Time cannot be broken down into anything more basic, for example. Subatomic particles cannot be broken down without vanishing from sight. Space, which in advanced physics consists of various dimensions attached to specific particles, comes out of a dimensionless realm that cannot be measured with empirical data. The precreated state before the Big Bang is unreachable by any known method beyond pure mathematical speculation. On all of these fronts, the mystery of how the familiar physical universe disappears into a vacuum, void, zero point, black hole, or void—choose whatever term you like — has enormous kickback, because if you reverse your viewpoint, there is no way to explain how something was created out of nothing.
Let’s say that a reasonable person would acknowledge this widescreen view of how things stand. If reality is out of kilter and the tools of scientific investigation haven’t been effective in solving seven massive, fundamental problems, what’s next? In our view, what’s next isn’t theoretical. A starting point would be to take seriously the reality that quantum mechanics has thrust upon us. This would close the gap between theory and practice, so that science could stop being schizophrenic, accepting the enormous successes of quantum theory while not taking its consequences seriously.
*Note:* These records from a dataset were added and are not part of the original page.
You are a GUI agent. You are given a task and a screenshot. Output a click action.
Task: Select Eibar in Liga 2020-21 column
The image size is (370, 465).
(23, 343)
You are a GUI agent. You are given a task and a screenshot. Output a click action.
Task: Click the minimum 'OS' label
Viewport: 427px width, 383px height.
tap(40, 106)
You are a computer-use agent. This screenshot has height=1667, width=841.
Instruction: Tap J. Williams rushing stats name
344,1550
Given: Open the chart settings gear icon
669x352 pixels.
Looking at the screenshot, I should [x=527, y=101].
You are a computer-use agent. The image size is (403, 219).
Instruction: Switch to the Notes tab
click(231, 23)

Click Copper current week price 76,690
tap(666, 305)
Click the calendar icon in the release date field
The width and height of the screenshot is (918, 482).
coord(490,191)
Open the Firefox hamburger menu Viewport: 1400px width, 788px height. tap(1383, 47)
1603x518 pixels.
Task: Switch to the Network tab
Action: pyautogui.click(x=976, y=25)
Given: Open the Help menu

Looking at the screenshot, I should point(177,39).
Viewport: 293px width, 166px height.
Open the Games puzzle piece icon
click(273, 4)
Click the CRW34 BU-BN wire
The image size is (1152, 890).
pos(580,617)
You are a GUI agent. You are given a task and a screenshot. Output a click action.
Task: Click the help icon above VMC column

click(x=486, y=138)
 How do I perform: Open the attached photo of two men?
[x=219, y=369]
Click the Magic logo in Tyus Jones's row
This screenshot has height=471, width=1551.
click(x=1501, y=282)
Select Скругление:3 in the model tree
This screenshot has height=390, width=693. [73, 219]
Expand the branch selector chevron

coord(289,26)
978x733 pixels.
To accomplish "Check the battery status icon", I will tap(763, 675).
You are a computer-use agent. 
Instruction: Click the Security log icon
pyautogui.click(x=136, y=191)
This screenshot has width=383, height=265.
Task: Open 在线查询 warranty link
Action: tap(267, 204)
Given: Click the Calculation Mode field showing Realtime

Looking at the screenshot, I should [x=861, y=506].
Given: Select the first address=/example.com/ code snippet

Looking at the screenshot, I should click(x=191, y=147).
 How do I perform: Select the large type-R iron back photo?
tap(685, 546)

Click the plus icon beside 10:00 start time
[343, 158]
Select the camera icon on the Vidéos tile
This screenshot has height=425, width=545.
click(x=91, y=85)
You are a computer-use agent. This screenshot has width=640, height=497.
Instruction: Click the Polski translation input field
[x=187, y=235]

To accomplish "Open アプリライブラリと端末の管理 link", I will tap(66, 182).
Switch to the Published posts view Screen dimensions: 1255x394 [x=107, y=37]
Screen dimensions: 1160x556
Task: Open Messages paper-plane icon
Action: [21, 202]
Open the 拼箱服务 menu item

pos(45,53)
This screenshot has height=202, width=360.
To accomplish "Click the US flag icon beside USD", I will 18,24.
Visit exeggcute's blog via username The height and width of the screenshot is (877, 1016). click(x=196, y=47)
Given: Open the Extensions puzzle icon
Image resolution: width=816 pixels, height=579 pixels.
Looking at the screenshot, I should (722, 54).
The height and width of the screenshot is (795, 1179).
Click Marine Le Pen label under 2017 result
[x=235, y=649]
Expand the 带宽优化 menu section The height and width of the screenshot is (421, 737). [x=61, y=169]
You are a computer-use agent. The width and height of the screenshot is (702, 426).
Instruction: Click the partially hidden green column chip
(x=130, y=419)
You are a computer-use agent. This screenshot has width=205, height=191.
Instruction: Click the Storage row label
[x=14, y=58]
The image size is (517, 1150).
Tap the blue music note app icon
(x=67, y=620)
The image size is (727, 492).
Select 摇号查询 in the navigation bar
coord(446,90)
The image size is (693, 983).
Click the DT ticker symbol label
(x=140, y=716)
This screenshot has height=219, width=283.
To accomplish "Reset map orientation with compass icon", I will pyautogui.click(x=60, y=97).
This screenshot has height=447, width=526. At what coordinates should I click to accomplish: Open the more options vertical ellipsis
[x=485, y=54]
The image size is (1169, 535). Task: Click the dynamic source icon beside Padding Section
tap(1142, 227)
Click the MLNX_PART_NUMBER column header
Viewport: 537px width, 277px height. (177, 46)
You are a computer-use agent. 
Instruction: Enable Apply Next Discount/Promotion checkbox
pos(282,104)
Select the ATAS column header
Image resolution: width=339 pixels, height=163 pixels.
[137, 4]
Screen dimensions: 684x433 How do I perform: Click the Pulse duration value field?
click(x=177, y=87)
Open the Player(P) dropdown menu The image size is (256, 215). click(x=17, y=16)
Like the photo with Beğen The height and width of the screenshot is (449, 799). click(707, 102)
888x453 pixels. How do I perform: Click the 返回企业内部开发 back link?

Reality has more to say about human existence, but to hear the message, we must stop being ruled by inertia. A new track or paradigm or worldview — choose your own imagery — is crying out, which is why we consider the current situation to be a foreshadowing. The current confusion cannot persist forever; therefore, the next paradigm will bring clarity. Only on that basis can it survive.
By general agreement, assuming that someone isn’t stubbornly attached to the current paradigm (a big assumption that most working scientists won’t accept), the next paradigm is likely to follow one or more of the following tracks — all have gathered optimistic supporters:
The universe isn’t random but exhibits aspects of purpose or goal-seeking.
Consciousness, as quantum mechanics holds, in some way is built into the scheme of Nature.
Instead of individual human minds, there may be a cosmic mind that the individual mirrors.
Matter behaves in mind-like ways, again as quantum mechanics holds; therefore, the separation of mind and matter isn’t valid.
The universe as we perceive it is perfectly tuned to give rise to human beings; in that sense, we inhabit a human universe.
What we call facts are actually states of knowledge, giving back to us the assumptions we feed in.
Reality is a field of infinite possibilities that cannot be simplified into a satisfactory model. Instead, we must work from the only common basis of everyone’s reality, which is experience.
No matter how you parse or revise these seven new paths, what stands out over and over is the necessity to put consciousness, meaning, and experience back into the equation. The current paradigm has led to astonishing achievements by excluding these very things. But it is axiomatic that theories are right about what they include and wrong about what they exclude. Reality doesn’t care if human beings consider the universe random, mindless, and without purpose, just as it didn’t care if human believed in the divine right of kings. Humankind exists to pierce the veil of appearance in order to discover the essence of what is real. That project will never come to an end; the important thing is to recognize when a change of course is needed, because the alternative is that inertia, illusion, and hidebound prejudice persist.